Ohtani also scored the Angels’ second run in the fourth inning. After walking Mariners starter George Kirby, Ohtani advanced to third on a single by Taylor Ward, then a wild pitch to Mike Ford. Ohtani was driven in on Matt Duffy’s ground out.
“We’re all seeing things that we haven’t seen before,” Angels interim manager Phil Nevin said. “You know, being so dominant on both sides.”
His pitch count spiked early in the game and once he realized it, Nevin said, he became more effective getting defensive help from the inside.
One of those big plays came in the second inning, when Luis Rengifo dove to stop Adam Frazier’s grounder and got the forceout at second.
“It was a huge play,” Ohtani said. “My pitch count was really high so I managed to keep my pitch count from going higher.”
He also got some much-needed relief in his final innings.
Although he tends to be a pitcher with a slower pace between pitches, Ohtani, who picked up his 13th win, showed signs that his tank was running low toward the end of his outing.
He had already thrown over 100 pitches by the time he retired his first batter of the seventh inning, then walked the second batter he faced.
But as the reliever started to heat up, Ohtani got Frazier into an easy double play to end the inning. Ohtani pumped a fist in the air, whipping it in an arc toward his body and kicked up his knee, celebrating the last big outs.
“He didn’t question the game, but it was time,” Nevin said.
When asked how much value Ohtani brought to Saturday’s game, Nevin smiled and said, “the biggest one.”
In addition to earning a second MVP award, Ohtani has hit the minimum required for the ERA title, which is 162. Ohtani has not pitched 162 innings in a season, but he finished Saturday with 148.
“Normally, I don’t really think about those things, but at this point, I’m pretty close,” Ohtani said when asked what an ERA title would mean to him. “I never got it [the minimum innings] so I want to see, to experience what it’s like to reach those minimums.”
The new man
Livan Soto got the best story of his life when the Angels called him up to the big league club.

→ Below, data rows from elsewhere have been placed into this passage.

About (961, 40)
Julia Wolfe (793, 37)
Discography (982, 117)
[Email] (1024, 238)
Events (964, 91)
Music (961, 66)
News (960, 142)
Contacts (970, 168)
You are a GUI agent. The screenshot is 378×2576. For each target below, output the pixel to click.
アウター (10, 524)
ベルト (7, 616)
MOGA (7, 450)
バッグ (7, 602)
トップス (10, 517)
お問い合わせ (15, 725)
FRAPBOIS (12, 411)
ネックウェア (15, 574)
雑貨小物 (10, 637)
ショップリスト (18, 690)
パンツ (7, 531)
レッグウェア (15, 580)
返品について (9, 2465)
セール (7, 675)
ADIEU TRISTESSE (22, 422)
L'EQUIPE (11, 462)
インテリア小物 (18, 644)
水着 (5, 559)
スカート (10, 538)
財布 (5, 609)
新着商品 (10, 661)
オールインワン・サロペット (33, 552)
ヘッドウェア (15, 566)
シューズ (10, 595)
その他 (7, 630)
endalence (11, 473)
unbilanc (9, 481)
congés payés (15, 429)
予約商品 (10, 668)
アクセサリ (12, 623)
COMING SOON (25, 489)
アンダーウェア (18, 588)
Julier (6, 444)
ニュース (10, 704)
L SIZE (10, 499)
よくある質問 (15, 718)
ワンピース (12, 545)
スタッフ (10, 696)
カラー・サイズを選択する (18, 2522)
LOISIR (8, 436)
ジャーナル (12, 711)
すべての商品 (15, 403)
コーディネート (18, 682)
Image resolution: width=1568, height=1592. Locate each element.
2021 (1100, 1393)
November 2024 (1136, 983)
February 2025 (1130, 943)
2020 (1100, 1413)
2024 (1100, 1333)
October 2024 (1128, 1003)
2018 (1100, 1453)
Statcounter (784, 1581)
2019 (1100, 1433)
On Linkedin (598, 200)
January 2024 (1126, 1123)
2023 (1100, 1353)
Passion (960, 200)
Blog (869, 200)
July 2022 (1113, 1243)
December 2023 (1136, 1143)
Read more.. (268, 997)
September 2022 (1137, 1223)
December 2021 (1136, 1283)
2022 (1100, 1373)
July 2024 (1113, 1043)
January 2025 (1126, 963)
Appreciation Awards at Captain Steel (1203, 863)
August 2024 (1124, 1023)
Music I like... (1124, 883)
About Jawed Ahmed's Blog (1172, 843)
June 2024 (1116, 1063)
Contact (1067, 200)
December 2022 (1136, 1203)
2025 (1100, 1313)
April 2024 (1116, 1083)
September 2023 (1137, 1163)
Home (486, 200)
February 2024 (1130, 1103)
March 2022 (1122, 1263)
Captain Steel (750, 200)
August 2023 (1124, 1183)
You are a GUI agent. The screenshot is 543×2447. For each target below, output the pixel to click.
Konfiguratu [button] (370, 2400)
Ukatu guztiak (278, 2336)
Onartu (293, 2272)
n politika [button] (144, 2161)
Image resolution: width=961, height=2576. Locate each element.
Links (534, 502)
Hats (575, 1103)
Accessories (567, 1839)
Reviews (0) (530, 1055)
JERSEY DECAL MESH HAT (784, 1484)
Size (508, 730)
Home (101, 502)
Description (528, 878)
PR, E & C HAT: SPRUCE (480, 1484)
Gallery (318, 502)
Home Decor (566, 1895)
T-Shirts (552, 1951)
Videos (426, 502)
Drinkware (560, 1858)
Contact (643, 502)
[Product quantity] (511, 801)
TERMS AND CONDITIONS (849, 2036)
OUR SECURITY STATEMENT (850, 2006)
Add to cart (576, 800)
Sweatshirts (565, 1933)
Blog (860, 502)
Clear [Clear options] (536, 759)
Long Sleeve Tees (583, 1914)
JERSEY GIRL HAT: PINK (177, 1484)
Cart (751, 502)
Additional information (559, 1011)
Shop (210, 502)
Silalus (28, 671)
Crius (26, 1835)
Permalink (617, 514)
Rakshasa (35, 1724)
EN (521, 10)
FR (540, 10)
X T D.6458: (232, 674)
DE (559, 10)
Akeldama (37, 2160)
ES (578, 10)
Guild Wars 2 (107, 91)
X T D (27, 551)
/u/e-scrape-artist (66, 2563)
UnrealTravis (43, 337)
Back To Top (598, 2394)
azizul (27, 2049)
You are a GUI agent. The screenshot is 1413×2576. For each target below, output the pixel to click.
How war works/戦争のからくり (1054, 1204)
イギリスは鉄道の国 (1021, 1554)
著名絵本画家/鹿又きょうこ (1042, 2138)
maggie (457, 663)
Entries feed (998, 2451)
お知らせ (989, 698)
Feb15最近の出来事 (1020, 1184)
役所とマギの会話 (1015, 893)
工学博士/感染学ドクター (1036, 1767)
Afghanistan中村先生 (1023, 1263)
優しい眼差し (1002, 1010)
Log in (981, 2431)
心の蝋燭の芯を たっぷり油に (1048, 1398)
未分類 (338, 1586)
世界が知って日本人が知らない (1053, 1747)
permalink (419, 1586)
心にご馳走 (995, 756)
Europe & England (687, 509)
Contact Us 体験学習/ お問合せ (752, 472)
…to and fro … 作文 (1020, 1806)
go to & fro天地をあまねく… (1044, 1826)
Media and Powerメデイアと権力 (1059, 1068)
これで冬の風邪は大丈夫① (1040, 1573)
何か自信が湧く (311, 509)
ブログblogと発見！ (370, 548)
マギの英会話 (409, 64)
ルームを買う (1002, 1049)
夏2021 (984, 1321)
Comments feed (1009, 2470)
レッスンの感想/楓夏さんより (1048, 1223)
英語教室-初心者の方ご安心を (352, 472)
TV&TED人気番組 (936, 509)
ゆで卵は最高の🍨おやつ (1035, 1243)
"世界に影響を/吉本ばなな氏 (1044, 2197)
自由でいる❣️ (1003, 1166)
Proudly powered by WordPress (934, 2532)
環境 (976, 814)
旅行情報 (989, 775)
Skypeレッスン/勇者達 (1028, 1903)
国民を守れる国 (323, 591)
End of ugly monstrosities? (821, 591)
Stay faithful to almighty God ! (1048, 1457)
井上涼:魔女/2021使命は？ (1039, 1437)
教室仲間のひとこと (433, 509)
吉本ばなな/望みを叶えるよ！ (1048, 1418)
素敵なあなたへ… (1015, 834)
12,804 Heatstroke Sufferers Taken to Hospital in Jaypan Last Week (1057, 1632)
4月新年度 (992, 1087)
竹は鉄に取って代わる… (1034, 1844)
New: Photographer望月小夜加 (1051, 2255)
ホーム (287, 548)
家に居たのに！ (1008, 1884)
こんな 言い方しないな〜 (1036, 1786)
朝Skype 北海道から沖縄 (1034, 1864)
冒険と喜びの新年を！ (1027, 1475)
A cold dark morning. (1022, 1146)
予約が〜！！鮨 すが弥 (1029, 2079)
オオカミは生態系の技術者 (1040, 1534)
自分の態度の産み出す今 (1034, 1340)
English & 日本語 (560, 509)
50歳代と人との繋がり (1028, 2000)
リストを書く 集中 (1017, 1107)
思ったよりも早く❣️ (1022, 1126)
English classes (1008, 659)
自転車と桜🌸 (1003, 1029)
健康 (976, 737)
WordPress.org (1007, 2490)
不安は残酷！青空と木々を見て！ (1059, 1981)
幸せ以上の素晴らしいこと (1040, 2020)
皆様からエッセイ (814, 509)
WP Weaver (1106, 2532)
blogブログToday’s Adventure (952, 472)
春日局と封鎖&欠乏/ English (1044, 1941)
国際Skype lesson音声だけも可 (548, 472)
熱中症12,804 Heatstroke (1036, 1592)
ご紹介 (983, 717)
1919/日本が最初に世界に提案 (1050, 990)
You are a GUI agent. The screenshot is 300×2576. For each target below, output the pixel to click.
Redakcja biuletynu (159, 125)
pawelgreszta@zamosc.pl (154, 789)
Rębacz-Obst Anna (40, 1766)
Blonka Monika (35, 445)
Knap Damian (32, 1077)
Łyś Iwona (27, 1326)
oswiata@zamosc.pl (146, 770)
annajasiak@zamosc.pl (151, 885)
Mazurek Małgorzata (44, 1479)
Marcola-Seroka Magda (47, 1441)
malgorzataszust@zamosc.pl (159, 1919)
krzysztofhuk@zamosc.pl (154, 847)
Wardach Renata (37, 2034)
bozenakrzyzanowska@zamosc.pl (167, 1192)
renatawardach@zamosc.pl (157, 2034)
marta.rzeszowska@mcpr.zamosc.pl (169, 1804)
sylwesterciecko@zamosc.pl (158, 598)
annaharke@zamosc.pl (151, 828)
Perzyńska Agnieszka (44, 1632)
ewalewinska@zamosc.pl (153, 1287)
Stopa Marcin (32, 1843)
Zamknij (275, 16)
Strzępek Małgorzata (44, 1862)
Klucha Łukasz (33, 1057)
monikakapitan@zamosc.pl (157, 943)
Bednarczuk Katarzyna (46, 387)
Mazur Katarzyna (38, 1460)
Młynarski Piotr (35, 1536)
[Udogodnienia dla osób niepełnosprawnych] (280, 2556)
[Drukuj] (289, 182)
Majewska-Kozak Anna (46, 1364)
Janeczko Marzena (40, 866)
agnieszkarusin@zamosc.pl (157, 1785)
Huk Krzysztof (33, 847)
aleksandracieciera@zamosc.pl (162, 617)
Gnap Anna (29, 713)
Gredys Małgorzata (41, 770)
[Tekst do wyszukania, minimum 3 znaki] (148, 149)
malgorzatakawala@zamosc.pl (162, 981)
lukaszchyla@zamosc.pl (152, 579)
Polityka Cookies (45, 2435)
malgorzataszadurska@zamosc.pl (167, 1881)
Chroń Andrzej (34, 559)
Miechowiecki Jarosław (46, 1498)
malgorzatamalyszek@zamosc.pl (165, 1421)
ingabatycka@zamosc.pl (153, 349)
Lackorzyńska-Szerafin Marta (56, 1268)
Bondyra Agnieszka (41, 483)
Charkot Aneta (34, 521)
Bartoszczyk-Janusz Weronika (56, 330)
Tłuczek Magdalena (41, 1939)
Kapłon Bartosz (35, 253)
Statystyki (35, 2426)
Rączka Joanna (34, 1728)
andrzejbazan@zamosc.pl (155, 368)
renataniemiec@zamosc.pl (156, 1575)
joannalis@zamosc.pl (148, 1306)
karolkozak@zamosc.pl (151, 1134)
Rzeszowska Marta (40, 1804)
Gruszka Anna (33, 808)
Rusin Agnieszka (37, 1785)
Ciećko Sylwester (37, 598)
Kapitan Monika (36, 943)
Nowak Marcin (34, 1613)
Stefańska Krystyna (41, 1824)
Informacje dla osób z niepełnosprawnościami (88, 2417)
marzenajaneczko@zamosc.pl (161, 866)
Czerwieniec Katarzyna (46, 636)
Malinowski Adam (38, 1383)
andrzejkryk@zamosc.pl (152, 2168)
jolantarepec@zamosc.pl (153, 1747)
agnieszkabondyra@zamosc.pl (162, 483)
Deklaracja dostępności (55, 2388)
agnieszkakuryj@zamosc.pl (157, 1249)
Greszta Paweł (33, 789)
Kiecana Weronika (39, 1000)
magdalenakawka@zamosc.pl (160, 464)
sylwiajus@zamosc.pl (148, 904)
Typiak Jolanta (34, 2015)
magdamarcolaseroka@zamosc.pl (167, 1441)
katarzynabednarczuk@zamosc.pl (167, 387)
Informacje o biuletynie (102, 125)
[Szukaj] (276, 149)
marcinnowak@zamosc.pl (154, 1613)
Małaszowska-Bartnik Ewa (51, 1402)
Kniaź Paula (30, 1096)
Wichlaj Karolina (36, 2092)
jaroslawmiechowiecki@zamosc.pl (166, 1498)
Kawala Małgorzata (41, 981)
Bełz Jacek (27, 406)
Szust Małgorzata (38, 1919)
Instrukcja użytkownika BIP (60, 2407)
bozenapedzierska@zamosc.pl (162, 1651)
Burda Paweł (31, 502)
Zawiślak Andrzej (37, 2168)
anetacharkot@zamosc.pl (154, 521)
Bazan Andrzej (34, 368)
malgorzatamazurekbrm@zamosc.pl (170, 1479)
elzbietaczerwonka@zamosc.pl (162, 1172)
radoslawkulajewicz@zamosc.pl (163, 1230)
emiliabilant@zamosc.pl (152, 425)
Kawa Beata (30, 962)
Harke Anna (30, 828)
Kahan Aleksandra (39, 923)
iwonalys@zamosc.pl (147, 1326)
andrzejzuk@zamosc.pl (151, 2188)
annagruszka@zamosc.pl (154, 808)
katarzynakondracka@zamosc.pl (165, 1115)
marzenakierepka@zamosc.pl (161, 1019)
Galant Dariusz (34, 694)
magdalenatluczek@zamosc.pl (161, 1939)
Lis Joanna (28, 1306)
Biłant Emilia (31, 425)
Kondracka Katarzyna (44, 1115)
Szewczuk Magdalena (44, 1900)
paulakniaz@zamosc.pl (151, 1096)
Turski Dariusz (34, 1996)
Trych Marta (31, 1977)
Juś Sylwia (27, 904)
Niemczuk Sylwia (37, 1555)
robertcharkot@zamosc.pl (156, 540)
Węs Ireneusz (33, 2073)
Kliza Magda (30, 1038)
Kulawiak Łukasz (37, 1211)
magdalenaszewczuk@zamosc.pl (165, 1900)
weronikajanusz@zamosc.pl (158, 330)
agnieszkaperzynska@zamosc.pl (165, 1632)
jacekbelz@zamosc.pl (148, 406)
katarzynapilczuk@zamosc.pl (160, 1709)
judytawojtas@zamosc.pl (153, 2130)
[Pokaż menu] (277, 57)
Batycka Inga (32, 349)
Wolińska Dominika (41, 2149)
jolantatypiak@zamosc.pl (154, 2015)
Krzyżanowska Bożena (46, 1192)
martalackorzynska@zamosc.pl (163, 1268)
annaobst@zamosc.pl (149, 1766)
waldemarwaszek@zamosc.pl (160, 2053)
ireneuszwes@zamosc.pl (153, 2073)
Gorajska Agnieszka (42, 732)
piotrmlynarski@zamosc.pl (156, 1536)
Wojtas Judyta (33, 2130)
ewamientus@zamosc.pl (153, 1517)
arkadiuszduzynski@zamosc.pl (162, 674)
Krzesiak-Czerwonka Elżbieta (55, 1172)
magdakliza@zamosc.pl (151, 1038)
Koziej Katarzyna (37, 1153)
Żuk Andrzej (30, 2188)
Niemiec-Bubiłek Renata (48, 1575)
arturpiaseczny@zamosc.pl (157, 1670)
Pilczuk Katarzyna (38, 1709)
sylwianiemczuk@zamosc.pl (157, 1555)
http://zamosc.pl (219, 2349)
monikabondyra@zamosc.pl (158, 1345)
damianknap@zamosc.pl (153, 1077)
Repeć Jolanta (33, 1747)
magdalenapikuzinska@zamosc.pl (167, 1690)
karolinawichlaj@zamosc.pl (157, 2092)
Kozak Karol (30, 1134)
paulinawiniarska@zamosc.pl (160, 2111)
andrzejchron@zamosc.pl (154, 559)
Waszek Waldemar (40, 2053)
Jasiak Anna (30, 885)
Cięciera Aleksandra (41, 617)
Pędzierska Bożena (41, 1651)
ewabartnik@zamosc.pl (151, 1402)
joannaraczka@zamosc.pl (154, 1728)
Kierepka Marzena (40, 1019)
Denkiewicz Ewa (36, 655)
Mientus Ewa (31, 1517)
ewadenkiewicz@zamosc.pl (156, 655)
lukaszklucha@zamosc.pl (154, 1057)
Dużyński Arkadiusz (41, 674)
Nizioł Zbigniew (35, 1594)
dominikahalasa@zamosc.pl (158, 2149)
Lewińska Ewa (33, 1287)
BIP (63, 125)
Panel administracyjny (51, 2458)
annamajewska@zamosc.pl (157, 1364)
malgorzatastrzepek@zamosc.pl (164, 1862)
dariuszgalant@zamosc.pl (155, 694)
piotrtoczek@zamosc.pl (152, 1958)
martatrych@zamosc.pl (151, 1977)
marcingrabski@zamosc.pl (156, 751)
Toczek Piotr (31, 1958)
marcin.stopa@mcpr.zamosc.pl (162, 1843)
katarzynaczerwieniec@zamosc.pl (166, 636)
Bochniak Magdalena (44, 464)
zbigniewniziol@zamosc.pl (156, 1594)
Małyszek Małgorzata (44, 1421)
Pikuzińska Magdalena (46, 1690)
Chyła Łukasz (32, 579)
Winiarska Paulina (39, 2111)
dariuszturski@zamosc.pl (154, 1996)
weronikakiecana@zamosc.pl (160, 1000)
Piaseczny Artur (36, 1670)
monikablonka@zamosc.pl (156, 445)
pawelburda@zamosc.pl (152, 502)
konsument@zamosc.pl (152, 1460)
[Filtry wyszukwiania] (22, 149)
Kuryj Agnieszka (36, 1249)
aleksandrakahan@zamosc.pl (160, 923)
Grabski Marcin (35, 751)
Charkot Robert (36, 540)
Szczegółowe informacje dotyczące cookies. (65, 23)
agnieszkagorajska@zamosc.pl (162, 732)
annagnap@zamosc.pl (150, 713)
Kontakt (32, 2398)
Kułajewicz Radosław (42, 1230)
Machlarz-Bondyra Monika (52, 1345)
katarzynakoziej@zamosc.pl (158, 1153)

“My dreams have come true,” he said in Spanish on his first day in the Angels’ clubhouse before their game with the Seattle Mariners on Saturday. “I think it’s the best thing that could happen to a football player because that’s what we work for.”
Soto, a Venezuelan player with the Angels’ double-A affiliate, the Rocket City Trash Pandas, was called up to replace the injured David Fletcher.